Mereka menyaksikan pertengkaran yang kami lakukan dari celah pintu yang tidak tertutup rapat.

“Sudah berapa lama kalian berada di situ?” Tanyaku kepada kedua putraku.

“Dari semenjak Ayah pulang, Ma!” jawab Aldo anak sulungku.

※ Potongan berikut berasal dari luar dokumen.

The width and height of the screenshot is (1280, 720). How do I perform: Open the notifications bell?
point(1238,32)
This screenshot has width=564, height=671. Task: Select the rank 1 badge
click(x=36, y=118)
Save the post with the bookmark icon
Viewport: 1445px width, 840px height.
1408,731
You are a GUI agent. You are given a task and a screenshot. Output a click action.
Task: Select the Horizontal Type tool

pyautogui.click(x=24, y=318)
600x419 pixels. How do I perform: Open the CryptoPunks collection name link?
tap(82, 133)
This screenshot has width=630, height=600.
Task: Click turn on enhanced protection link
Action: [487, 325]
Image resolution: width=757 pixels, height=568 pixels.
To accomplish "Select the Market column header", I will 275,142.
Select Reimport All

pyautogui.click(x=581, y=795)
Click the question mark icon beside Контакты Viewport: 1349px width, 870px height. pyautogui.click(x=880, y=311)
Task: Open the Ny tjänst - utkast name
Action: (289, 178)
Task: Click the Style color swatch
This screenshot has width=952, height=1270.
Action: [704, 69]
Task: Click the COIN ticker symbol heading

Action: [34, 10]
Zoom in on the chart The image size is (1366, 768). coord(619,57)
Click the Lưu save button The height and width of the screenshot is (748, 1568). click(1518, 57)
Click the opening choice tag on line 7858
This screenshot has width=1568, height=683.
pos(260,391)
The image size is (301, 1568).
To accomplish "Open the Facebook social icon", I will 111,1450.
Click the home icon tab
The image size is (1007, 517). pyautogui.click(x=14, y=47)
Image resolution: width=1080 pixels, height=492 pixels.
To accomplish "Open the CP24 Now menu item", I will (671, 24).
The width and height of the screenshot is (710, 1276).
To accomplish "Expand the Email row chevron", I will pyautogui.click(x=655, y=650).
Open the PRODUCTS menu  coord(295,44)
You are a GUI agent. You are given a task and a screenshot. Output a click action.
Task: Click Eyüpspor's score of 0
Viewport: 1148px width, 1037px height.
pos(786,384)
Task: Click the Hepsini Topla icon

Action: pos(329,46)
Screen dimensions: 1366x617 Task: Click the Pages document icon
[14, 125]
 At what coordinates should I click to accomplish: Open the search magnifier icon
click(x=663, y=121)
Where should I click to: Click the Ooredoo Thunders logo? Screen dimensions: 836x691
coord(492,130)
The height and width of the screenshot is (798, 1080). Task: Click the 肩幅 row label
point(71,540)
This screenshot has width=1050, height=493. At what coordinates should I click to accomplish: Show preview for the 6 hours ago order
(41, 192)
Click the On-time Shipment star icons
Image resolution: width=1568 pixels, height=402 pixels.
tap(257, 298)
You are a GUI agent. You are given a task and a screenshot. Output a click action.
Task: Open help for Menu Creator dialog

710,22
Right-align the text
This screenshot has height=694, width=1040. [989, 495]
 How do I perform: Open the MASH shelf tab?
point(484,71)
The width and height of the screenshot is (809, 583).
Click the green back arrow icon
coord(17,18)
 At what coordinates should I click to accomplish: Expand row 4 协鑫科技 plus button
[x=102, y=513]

Aku melihat kaki putra bungsuku, gemetaran.

“Kenapa kalian menguping pembicaraan mama dan papa?” tanyaku dengan intonasi tinggi.

“Maafkan kami mama!” Kedua putraku menundukkan kepala. “Kami tidak bermaksud menguping. Hanya saja kami ingin bertemu dengan ayah. Namun, tanpa sengaja kami menyaksikan pertengkaran di antara mama dan papa. Kami janji tidak akan mengulanginya lagi.”

Aku langsung memeluk kedua putraku. Tak ingin rasanya menambah beban untuk mereka.

Aku tahu semua ini salahku yang lalai. Aku tidak bisa mengendalikan emosiku, sehingga kedua putraku mendengar pertengkaran kami.

Tidak seharusnya mereka menyaksikan pertengkaran di antara kami.

“Maafkan mama, sayang!” Tidak mampu aku untuk berpura-pura baik-baik saja di hadapan putraku. Isak tangisku pun pecah dalam dekapan kedua putraku.

Aku tahu tidak seharusnya membebankan permasalahan ini kepada mereka yang masih anak-anak.

Aku berjanji kepada diriku untuk memperbaiki keadaan, demi mereka. Inilah yang kini menjadi tujuan hidupku.